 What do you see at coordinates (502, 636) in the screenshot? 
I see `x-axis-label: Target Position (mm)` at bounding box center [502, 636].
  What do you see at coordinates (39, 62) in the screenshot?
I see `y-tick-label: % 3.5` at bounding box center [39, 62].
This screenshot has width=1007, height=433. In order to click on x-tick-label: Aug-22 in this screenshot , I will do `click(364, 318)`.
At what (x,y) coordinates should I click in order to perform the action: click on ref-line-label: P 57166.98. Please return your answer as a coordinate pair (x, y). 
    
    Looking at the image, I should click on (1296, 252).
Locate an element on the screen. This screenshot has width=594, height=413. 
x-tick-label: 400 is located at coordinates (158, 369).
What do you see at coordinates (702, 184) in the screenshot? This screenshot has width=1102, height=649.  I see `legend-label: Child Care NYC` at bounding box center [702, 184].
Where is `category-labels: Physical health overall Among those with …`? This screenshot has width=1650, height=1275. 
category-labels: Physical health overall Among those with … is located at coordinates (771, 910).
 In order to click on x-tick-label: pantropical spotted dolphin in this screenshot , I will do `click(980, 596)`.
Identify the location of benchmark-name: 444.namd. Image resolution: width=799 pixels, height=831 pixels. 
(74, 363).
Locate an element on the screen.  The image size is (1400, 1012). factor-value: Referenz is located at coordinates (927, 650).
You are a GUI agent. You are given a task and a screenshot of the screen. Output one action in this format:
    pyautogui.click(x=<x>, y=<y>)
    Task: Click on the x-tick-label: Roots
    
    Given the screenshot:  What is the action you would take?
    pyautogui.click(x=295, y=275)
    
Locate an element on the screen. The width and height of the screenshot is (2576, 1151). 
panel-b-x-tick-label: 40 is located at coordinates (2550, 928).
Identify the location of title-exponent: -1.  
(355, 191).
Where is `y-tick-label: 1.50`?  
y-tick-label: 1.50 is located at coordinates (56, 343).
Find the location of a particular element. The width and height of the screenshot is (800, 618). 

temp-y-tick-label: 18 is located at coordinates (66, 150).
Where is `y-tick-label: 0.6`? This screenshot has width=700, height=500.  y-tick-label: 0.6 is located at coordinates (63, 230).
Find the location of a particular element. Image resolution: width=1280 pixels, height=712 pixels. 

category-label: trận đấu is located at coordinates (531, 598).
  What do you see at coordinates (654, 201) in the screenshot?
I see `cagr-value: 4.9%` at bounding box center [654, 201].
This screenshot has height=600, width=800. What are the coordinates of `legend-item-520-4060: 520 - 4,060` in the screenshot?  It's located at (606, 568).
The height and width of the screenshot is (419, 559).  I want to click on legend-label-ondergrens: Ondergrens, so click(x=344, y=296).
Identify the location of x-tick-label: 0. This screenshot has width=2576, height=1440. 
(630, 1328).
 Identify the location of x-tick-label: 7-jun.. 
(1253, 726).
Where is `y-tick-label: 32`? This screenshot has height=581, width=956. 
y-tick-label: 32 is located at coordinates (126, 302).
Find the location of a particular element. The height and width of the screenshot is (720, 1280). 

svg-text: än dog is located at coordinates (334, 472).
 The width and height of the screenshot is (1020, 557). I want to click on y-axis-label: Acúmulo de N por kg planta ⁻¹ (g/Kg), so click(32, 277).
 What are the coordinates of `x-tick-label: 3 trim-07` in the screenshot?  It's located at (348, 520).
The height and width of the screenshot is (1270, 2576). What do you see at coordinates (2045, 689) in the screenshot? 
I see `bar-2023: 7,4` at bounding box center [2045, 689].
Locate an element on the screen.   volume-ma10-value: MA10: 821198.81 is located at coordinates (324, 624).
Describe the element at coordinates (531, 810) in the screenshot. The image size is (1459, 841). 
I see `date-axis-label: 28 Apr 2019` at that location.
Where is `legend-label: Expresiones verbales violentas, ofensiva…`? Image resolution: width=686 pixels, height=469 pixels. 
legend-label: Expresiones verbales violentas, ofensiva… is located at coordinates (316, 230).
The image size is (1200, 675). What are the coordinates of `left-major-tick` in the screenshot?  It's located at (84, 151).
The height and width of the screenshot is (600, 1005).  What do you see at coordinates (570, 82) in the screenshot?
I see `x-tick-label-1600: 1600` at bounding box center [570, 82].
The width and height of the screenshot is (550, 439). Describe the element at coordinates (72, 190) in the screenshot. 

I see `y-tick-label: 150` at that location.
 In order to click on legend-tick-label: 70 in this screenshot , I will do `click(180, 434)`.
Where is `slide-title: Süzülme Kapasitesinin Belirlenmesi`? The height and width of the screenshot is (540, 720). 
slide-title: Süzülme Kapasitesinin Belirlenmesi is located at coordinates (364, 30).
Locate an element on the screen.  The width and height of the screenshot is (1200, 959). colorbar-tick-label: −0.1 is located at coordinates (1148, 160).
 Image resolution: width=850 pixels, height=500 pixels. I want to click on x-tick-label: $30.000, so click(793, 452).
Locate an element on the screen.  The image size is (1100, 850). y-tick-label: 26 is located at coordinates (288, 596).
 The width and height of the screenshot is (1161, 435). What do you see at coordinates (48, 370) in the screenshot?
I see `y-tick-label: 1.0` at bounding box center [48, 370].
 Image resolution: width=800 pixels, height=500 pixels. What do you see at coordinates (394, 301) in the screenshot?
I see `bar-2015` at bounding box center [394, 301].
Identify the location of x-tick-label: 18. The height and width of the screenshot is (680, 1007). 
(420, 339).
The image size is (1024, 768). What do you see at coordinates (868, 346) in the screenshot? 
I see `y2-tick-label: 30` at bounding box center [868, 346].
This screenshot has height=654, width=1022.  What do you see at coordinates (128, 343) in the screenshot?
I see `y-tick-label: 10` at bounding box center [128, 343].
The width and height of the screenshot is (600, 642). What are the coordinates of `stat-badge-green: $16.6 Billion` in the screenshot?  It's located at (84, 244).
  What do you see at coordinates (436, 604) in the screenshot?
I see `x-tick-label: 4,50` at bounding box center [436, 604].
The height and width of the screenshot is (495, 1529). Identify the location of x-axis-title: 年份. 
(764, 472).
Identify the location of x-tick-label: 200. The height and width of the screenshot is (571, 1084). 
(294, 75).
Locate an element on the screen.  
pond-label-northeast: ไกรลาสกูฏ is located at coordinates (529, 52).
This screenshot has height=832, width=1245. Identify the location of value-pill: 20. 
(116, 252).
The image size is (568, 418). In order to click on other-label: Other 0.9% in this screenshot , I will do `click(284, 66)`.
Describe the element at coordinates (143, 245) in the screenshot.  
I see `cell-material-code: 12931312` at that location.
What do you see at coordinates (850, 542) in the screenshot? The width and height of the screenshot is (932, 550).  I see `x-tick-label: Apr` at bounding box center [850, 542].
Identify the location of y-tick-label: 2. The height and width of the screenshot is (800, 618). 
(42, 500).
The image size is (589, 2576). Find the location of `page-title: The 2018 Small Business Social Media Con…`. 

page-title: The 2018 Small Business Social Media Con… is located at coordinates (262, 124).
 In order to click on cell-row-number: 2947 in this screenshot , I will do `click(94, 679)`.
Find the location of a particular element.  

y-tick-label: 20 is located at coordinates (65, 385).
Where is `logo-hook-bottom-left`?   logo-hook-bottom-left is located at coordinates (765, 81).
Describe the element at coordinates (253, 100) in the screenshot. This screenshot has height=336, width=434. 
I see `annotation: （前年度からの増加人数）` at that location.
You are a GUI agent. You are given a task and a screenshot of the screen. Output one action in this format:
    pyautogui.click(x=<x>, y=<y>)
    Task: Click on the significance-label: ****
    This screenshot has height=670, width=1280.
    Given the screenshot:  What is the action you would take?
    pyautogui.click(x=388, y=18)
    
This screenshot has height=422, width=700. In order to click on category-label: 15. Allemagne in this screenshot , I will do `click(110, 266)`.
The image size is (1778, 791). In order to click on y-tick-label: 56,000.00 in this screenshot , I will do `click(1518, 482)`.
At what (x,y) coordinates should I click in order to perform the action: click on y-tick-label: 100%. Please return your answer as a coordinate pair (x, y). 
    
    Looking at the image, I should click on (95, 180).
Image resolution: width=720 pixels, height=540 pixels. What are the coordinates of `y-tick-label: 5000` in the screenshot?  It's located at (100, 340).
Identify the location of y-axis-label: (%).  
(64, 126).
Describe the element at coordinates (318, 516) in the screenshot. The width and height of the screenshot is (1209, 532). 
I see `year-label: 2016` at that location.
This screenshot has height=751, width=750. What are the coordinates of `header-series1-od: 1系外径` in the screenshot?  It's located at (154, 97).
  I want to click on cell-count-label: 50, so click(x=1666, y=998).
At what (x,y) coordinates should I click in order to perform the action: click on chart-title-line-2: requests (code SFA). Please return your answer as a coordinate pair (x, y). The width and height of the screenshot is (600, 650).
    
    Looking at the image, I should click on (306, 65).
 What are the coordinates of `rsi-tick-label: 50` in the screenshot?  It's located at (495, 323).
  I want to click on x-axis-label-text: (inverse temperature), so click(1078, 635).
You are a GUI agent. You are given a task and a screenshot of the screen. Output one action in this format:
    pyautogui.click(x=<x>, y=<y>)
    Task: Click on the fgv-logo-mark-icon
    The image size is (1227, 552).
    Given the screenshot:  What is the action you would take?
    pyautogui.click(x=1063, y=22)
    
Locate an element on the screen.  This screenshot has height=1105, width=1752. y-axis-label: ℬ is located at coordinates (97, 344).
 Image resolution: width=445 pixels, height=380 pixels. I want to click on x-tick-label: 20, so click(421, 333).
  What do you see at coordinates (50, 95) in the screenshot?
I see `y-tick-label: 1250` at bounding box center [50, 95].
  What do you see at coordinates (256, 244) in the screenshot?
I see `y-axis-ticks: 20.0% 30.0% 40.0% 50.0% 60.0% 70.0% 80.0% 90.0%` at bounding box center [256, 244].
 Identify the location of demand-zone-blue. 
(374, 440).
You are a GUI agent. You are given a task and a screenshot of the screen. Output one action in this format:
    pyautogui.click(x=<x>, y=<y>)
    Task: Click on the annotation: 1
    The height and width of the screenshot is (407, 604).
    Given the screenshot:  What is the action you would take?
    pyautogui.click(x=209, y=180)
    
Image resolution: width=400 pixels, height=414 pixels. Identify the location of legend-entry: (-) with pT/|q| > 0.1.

++++++++++++++++++++

- Tarefa
Reproduza sem nenhuma alteração as linhas do material que vão da linha que contém "is (600, 650).", inclusive, até o fim do material.

- Sua resposta
At what (x,y) coordinates should I click in order to perform the action: click on chart-title-line-2: requests (code SFA). Please return your answer as a coordinate pair (x, y). The width and height of the screenshot is (600, 650).
    
    Looking at the image, I should click on (306, 65).
 What are the coordinates of `rsi-tick-label: 50` in the screenshot?  It's located at (495, 323).
  I want to click on x-axis-label-text: (inverse temperature), so click(1078, 635).
You are a GUI agent. You are given a task and a screenshot of the screen. Output one action in this format:
    pyautogui.click(x=<x>, y=<y>)
    Task: Click on the fgv-logo-mark-icon
    The image size is (1227, 552).
    Given the screenshot:  What is the action you would take?
    pyautogui.click(x=1063, y=22)
    
Locate an element on the screen.  This screenshot has height=1105, width=1752. y-axis-label: ℬ is located at coordinates (97, 344).
 Image resolution: width=445 pixels, height=380 pixels. I want to click on x-tick-label: 20, so click(421, 333).
  What do you see at coordinates (50, 95) in the screenshot?
I see `y-tick-label: 1250` at bounding box center [50, 95].
  What do you see at coordinates (256, 244) in the screenshot?
I see `y-axis-ticks: 20.0% 30.0% 40.0% 50.0% 60.0% 70.0% 80.0% 90.0%` at bounding box center [256, 244].
 Identify the location of demand-zone-blue. 
(374, 440).
You are a GUI agent. You are given a task and a screenshot of the screen. Output one action in this format:
    pyautogui.click(x=<x>, y=<y>)
    Task: Click on the annotation: 1
    The height and width of the screenshot is (407, 604).
    Given the screenshot:  What is the action you would take?
    pyautogui.click(x=209, y=180)
    
Image resolution: width=400 pixels, height=414 pixels. Identify the location of legend-entry: (-) with pT/|q| > 0.1.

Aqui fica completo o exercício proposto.